_Record set:_

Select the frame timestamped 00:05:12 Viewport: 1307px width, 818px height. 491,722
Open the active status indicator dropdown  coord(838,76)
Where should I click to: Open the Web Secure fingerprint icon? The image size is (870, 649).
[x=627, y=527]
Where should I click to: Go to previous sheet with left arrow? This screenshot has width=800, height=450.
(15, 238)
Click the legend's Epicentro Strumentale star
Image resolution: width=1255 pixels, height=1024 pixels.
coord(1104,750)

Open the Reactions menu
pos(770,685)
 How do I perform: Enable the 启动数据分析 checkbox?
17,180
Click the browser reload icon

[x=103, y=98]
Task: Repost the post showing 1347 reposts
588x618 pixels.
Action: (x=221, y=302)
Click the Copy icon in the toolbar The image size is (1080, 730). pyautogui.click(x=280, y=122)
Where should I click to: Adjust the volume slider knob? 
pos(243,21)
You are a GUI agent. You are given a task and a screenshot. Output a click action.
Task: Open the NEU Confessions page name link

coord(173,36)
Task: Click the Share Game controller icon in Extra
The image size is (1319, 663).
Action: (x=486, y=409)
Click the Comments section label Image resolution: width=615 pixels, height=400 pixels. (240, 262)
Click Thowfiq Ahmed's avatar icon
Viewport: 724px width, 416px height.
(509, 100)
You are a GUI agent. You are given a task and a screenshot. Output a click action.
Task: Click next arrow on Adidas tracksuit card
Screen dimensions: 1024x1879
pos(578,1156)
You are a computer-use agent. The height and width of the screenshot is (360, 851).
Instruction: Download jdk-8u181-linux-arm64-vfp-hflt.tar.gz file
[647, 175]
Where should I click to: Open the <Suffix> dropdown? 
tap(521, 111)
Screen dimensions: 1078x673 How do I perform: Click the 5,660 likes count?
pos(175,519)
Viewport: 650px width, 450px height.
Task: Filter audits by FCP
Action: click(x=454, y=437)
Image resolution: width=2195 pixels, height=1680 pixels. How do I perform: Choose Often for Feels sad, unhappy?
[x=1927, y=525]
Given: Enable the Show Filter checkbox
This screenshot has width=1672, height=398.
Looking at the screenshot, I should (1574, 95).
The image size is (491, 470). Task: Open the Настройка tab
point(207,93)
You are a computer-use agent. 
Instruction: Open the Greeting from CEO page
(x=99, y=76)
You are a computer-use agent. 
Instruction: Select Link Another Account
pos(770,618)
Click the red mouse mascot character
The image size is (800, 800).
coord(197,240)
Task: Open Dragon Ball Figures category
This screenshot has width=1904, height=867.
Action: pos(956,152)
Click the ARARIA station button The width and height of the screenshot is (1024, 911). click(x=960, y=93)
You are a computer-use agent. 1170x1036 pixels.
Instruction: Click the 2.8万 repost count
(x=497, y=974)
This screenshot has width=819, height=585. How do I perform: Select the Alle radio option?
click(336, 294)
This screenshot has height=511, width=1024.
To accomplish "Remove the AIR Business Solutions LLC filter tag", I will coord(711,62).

_Task prompt:_ Wherever the string "computer" occurs in the data, copy the line that holds it.

_Output:_
You are a computer-use agent. The height and width of the screenshot is (360, 851).
You are a computer-use agent. 
You are a computer-use agent. 
You are a computer-use agent. 1170x1036 pixels.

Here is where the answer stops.